An angry youth protest highlights the Malaysian authorities’ insecurities over international criticism.
Opinion Asia | The Wall Street Journal
The prosecution of Malaysian opposition leader Anwar Ibrahim is proceeding apace, but that doesn’t mean international pressure is useless. Witness the government’s reaction to recent international criticism.
A bipartisan group of 56 Australian parliamentarians sent a letter earlier this month to the Malaysian High Commissioner in Canberra, saying the fact that a leading opposition voice has been charged with sodomy a second time “raises serious concerns,” and urging the authorities to drop the charges. The letter cited an op-ed in this newspaper by Munawar A. Anees, who claims he was tortured by the police and forced to confess to sodomy with Mr. Anwar before the first trial in 1998. And it echoes statements by American and Canadian politicians also worried about the impartiality of Malaysia’s rule of law.

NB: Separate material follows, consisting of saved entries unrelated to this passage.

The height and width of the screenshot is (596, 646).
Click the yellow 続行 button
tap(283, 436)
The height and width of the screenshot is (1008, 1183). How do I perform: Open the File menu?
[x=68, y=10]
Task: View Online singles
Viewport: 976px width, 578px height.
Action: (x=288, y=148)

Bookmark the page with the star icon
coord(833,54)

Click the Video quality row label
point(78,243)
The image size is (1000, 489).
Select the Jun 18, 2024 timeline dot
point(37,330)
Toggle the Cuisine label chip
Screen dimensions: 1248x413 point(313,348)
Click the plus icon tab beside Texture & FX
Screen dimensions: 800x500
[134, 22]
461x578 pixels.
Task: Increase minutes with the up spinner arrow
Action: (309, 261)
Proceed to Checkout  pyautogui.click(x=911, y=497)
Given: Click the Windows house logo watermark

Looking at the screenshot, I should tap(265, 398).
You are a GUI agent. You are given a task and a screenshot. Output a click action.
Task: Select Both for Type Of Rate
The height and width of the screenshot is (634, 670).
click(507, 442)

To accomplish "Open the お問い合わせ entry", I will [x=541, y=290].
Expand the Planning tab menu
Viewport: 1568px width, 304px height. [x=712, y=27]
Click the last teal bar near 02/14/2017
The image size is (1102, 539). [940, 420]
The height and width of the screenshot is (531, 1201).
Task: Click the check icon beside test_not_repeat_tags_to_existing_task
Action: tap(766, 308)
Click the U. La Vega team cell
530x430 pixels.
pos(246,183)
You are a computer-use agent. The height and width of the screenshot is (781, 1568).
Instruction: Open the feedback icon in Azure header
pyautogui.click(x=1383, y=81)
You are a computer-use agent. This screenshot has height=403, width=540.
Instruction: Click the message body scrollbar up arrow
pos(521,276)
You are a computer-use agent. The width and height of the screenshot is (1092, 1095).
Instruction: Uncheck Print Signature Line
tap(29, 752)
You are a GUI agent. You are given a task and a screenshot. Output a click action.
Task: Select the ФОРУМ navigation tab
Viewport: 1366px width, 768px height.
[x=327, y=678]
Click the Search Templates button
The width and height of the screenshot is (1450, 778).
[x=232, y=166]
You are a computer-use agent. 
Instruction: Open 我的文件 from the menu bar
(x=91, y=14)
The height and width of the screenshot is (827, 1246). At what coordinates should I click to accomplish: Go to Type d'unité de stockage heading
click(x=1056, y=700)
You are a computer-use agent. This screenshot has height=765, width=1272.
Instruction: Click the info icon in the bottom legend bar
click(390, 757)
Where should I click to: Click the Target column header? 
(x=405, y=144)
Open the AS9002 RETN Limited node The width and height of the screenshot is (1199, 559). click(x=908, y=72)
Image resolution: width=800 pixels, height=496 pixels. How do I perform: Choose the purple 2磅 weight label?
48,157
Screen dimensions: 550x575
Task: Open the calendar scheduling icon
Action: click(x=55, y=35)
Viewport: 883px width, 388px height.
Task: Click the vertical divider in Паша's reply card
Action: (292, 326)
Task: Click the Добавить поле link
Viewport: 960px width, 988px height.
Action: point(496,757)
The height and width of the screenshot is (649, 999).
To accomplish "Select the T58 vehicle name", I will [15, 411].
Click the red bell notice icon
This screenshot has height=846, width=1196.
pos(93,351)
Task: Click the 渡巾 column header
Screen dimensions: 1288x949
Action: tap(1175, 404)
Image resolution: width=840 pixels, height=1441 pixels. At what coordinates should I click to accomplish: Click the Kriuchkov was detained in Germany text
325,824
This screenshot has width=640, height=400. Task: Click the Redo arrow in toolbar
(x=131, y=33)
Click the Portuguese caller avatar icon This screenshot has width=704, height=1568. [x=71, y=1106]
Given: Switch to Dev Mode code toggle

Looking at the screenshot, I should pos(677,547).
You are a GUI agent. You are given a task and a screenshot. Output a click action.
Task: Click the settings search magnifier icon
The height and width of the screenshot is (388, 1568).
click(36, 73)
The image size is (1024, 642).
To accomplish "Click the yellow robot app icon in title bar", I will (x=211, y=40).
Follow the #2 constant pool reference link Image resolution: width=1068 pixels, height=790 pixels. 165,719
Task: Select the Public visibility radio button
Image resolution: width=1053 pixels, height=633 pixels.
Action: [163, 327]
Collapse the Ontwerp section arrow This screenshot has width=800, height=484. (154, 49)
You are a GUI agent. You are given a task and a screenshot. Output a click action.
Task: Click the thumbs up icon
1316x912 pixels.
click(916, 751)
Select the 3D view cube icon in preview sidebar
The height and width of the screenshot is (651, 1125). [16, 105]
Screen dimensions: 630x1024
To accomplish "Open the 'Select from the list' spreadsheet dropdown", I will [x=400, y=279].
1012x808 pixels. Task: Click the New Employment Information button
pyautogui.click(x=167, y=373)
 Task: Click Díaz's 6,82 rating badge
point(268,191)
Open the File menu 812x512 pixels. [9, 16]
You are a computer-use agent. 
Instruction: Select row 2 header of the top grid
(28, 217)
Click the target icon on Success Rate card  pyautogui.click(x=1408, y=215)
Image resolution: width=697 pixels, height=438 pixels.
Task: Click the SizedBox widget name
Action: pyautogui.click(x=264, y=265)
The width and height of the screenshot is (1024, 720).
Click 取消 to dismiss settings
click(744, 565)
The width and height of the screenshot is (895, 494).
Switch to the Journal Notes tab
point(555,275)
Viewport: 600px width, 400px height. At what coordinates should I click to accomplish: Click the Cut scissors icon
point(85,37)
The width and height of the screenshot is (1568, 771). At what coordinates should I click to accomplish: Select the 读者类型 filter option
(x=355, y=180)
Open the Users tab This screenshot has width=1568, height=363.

The reaction was swift. Some 500 members of the ruling coalition’s youth wing and sympathizers protested in Kuala Lumpur last week, calling the letter a “trampling” on “sovereignty.” Youth leader Khairy Jalamuddin told us in a telephone interview that the trial is a judicial process, not a political one. Yet the Malaysian response, far from being a deterrent, only shows how sensitive the country is to international pressure. The letter’s coordinator, Labor MP Michael Danby, says Malaysia is one of Southeast Asia’s relative success stories and any threat to its fledgling pluralistic democracy should not be lightly disregarded. “You wouldn’t want us to be quiet on Aung San Suu Kyi, neither should we be quiet on what’s happening to Anwar Ibrahim,” he says.
International attention may not change the course of Mr. Anwar’s trial, but at the very least, it reminds Malaysia’s elites that their actions won’t go unnoticed—or, perhaps, without consequences.